Saturday, September 8, 2012

Salvaging Wood, Wood flooring, door panels,

Jerry Jeff Walker sings "pickup truck song" , saying  " this is some of the stuff you can do in your pickup...........truck".  I enjoy  this foot tapping, easily  words of this song.  My mind wanders and listening to this led to this post.

This post is about some of the things you can do with salvaged .........lumber.  And in the spirit of Jerry Jeff,  here we go buckaroos, taking you down the road of salvaging that wood.

My salvaged lumber comes either from the firewood I buy or from demolishing buildings. 

We use some firewood to start our brick kiln.  Most of the firewood we get is the off cuts, branches, unusable parts of a tree that has been cut down either to clear a house site or someone needing the money.  It will be another post about this big issue.  Off cuts are the piece on the right.

The other source is demolishing structures.  In the 1970-1980's lumber was cheap and plentiful here.  Other materials for partitioning , roofing, ceilings, doors, etc was expensive or plain not available.  Most of the partitioning done at  my office was wood frames and chip board.  It looks cheap.  So over the years we have removed it all and put in , yep, aluminum and glass.  I bid for what was torn out and got a few pickup loads.  Other staff went for the doors and window glass.

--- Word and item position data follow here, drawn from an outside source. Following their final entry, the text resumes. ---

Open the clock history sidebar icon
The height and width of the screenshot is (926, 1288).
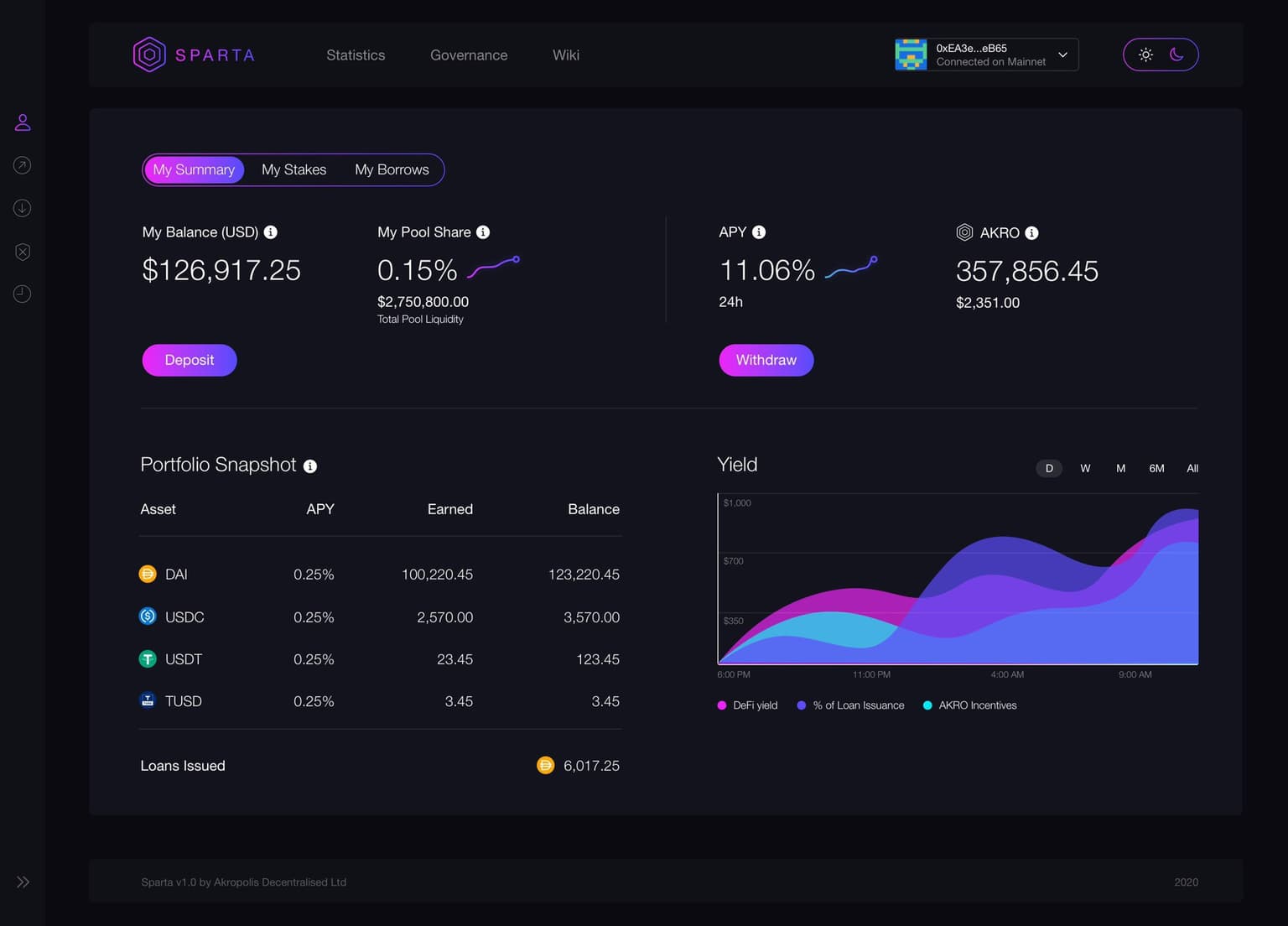coord(23,294)
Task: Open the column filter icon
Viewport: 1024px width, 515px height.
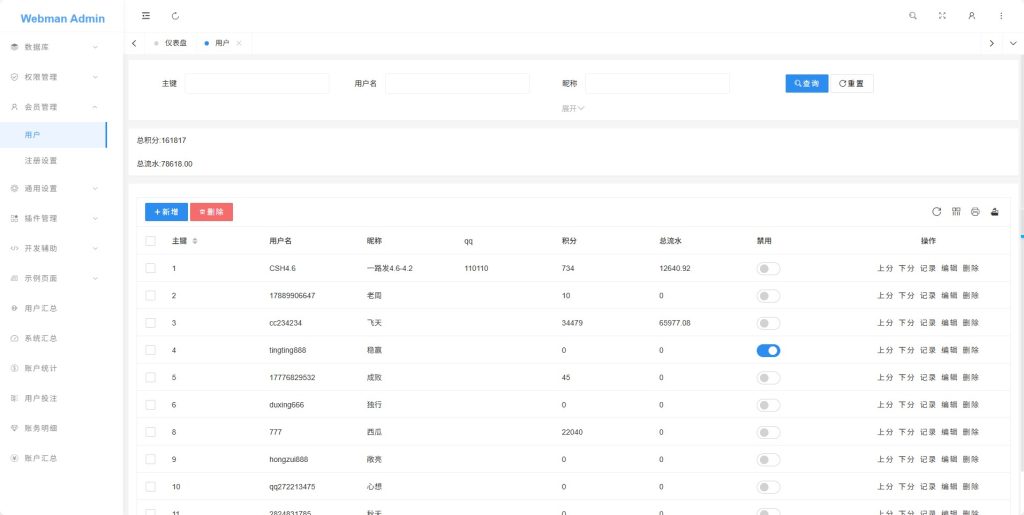Action: tap(956, 211)
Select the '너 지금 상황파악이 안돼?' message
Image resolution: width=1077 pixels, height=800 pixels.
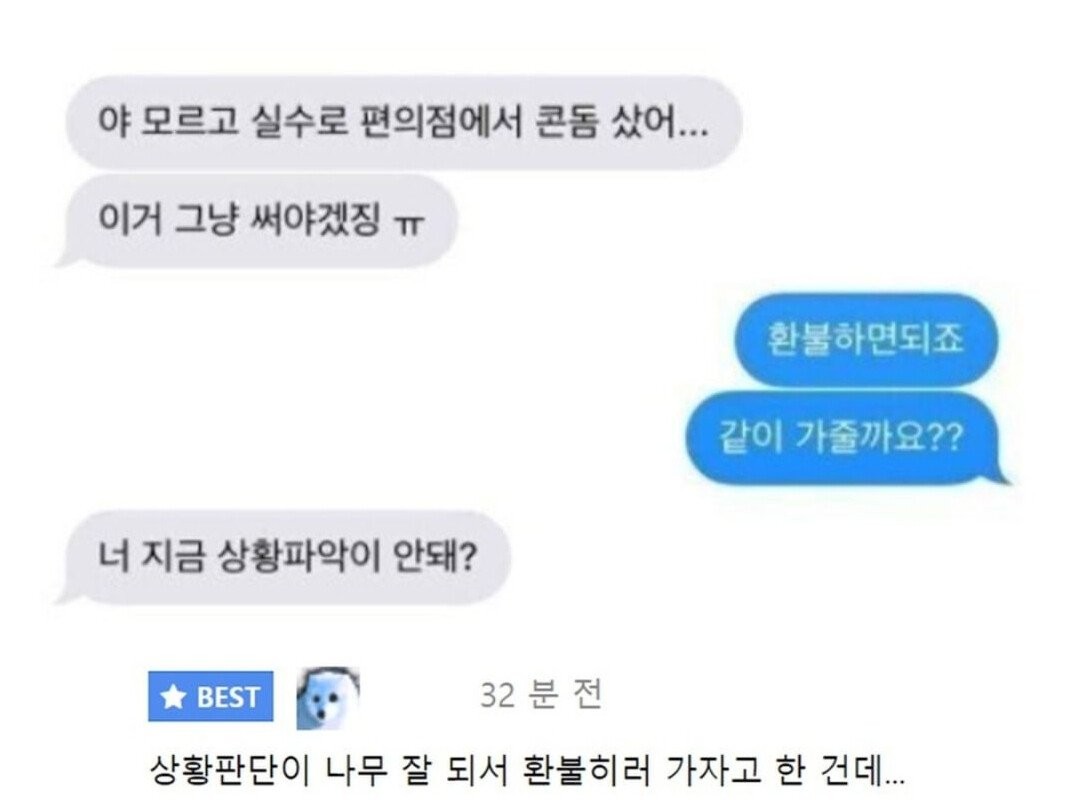pos(283,556)
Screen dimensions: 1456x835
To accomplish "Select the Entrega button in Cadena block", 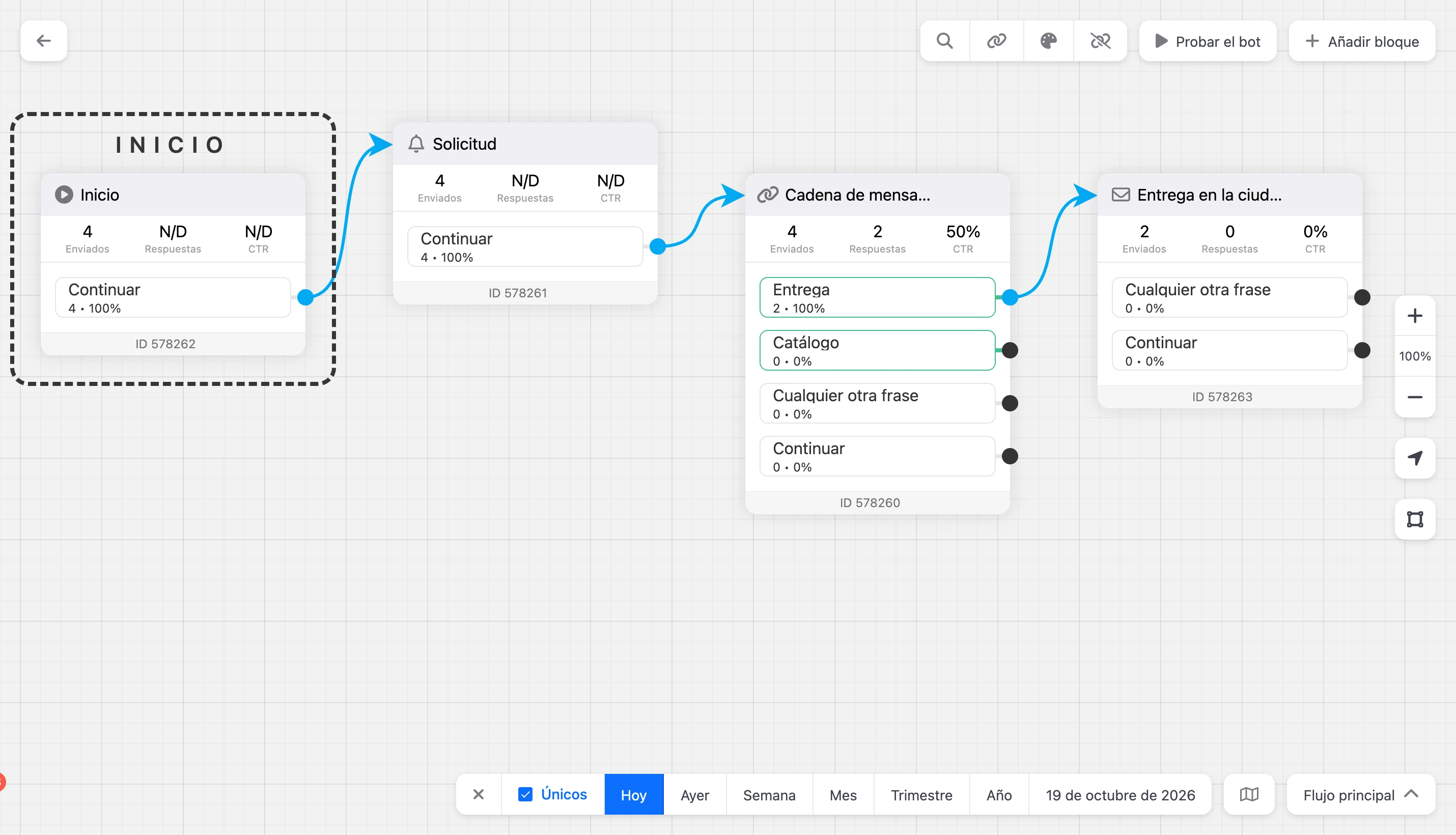I will tap(877, 298).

the last source is pallets and shipping crates.  1/4 of the base flooring upstairs is Bernice's crates when she came from Philippines after university.  I save everything.  (Including a crate that came from borneo in the 50's, very very heavy and hard)

Easy stuff first. 
Our new side table for the patio.

 We leave it in the rain, sit on it, put a glass on it .  Hard to tip it over.


After a visitor walked off this footpath in the dark and into the ditch i threw this up, or rather a masai night watchmen did.


I got tired and never finished a balcony upstairs.  this room became Nashesha's.  this year I walled in the balcony part (that was just 2x8 joist) removed the old door windows and wall.  Most of the wood was salvage stuff.  1/2 the outside was plywood a friend gave me.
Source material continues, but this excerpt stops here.